◆ **Challenge**: Extract the lines from every entry below and copy each one word for word.

◆ **Word and element location entries**:
═══

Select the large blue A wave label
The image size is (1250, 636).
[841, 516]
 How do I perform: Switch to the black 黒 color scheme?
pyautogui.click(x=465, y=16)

═══

◆ **Problem solution**:
Select the large blue A wave label
The image size is (1250, 636).
[841, 516]
 How do I perform: Switch to the black 黒 color scheme?
pyautogui.click(x=465, y=16)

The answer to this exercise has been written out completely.